"The global community must collectively deliberate on immediate steps to reverse the unconscionable increases in the price of food, which threatens to negate the benefits to the poor nations from aid, trade and debt relief," he said.
Douglas Alexander, Britain's minister for international development, said his country is willing to work with others to bring prices down. "Now is the time for urgent action to tackle the crisis, which is affecting millions of the poorest people across the globe," he said.
U.S. Treasury Secretary Henry Paulson warned that governments should resist the temptation to fight soaring food costs with price controls, which he said would likely backfire.
The World Bank has warned that food prices will remain elevated this year and next, and likely stay above 2004 levels through 2015.
BIOFUELS SQUEEZE
One of the main factors behind the surge in prices is the increased use of crops for biofuels as an alternative energy source. Almost all of the rise in global corn production from 2004 to 2007 went to biofuels in the United States.
Other factors that have contributed to the rise are the growth in demand in Asia and droughts in food-producing nations like Australia.
Climate change also received heightened attention at Sunday's meeting - one of the few times that finance and development ministers have been drawn into the discussions.
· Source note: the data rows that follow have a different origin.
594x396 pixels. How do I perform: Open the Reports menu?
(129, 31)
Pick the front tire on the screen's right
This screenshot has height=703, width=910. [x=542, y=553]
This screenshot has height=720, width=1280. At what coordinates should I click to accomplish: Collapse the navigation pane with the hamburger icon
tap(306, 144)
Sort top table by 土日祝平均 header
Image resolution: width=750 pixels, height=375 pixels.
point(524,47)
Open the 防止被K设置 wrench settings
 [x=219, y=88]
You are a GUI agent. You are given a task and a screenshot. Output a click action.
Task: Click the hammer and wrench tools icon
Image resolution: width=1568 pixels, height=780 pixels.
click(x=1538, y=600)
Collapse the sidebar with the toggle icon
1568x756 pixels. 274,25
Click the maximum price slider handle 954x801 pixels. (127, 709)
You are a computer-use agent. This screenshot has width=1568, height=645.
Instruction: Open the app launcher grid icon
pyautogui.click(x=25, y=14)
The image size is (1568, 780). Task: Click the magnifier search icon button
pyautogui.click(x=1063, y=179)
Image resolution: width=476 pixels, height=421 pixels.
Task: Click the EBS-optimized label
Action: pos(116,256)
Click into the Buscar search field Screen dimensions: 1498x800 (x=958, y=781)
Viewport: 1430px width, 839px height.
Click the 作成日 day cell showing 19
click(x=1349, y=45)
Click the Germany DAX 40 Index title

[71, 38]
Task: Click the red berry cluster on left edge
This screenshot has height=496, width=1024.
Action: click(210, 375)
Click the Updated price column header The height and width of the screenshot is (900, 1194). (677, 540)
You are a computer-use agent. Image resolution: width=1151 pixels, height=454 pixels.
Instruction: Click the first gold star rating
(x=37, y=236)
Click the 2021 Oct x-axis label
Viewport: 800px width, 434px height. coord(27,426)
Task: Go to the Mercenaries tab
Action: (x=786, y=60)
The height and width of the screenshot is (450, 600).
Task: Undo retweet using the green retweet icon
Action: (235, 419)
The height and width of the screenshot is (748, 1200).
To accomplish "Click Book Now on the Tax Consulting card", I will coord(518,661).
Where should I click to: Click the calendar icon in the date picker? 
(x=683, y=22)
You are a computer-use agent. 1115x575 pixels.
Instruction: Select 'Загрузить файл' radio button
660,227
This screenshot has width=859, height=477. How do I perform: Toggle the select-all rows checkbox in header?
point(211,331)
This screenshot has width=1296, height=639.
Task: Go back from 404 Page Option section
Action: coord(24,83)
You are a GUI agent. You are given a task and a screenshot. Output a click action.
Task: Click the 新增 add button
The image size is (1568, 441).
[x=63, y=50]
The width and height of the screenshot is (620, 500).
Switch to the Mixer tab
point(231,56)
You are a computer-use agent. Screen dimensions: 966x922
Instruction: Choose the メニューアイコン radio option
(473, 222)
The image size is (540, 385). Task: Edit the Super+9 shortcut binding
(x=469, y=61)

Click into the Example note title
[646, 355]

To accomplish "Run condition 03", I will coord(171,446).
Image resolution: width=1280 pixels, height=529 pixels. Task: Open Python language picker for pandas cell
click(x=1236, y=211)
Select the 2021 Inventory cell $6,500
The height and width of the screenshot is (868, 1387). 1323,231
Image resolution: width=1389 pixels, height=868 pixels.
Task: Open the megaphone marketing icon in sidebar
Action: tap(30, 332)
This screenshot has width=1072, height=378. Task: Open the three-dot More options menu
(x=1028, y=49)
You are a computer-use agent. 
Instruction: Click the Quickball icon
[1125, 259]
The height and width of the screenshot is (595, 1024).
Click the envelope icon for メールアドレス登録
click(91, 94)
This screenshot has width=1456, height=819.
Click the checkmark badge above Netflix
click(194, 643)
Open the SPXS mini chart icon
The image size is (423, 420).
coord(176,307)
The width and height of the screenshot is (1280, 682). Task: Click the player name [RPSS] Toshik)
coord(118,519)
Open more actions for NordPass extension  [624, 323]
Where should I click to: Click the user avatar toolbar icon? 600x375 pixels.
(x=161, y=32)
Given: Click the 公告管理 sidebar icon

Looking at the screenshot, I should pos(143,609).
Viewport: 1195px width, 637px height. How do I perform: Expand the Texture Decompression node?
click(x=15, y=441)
The ministers called on the World Bank to mobilize financing to help the poor deal with the effects of global warming.
In Bali in December, countries agreed on a road map for two years of talks aimed at securing a treaty to succeed the Kyoto Protocol on climate change when it expires in 2012.
Zoellick on Sunday helped convene a meeting he called a "Bali Breakfast" that brought developing countries together to discuss ways to tackle climate change. He said he hoped it would become a regular event.
"The drive to address climate change won't work if it's seen as a rich man's club," Zoellick said.